間の極意
我が師の一人に、深見仙三郎という伝説の浅草芸人がいます。
口和悪いがとても面倒見のいい人でした。
ある日、鳴かず飛ばずの後輩芸人が、師匠に頼みごとをします。
「オレたちの漫才は全くお客さんにうけません」
「師匠!師匠が先日やっていたネタものすごくうけてましたね」
「お願いです。

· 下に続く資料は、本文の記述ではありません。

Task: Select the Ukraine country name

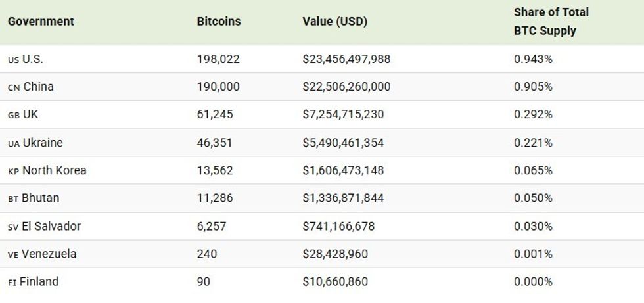Action: click(x=43, y=143)
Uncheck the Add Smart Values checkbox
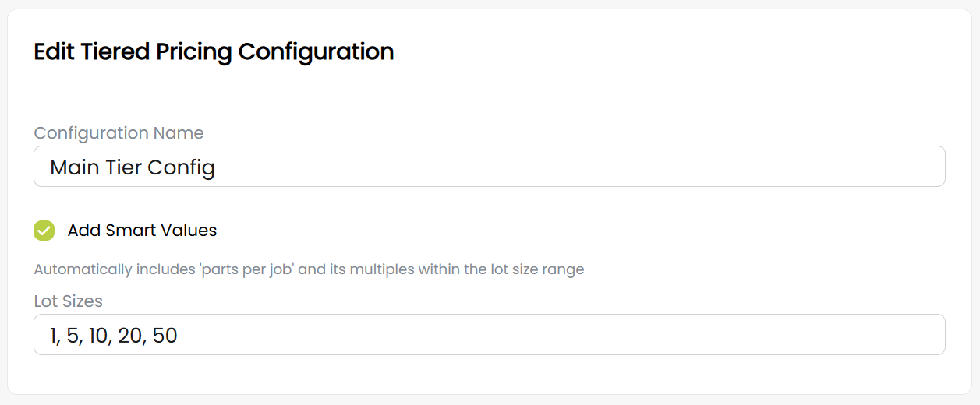The height and width of the screenshot is (405, 980). tap(44, 231)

師匠のあの時のネタ、オレたちにくれませんか!」
芸人にとっては無茶なお願いなことは当人にとっても重々承知なこと
でも深見は快く快諾します。
後輩芸人は喜んで、次の日の舞台でそのネタを披露します。
でも、お客さんからは笑いの一つも出ませんでした。
古典落語もそうですよね。
一字一句まったく同じ古典落語を、新人が話した場合と名人が話した場合
そこにもお客さんから出てくる笑いは大きく違ってきます。
なぜでしょう?
それは『間』の取り方です。
言葉と言葉のあいだ、どれだけの『間』(時間)をとるかということ
お笑い芸人のネタや古典落語のネタのなかにある『間』があれば
実は、それを演じたり語る人、それぞれにも独特な『間』があるんです。
深見には深見に合った『間』があれば、後輩芸人には後輩芸にあった『間』もあります。
さらに声質や話し方の細かい癖、その人の容姿や微細な表情、そこにもあった『間』があります。

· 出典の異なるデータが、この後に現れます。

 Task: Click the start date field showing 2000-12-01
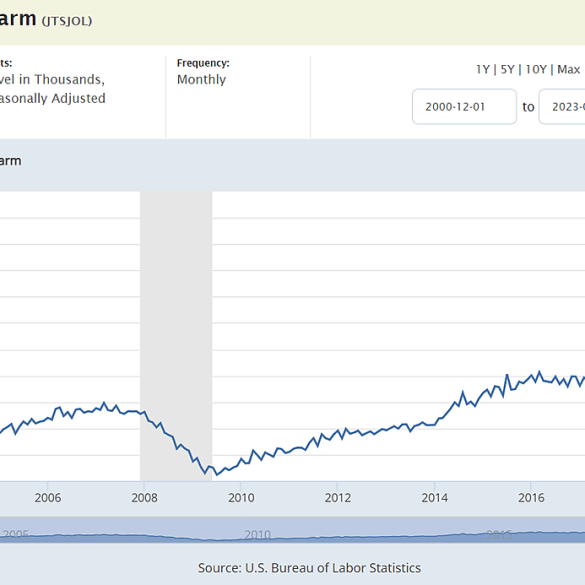tap(464, 107)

だから深見の間の取り方を後輩芸人が完璧に再現したとしても、それは笑いにはならないことだってあるのです。
これに関しては、真似るのではありません
『真似ぶ』であり『学ぶ』のです。
そして自分に合った、自分だけの『間』を見つけましょう。
何かがうまくいかない場合、努力や技量だけではない可能性があります。
それに対する『間』は合っていますか?
立ち位置という意味もあれば、タイミングという意味もありますからね。
格闘技や剣道でいう『間合い』というものをもう一度確認してみましょうね。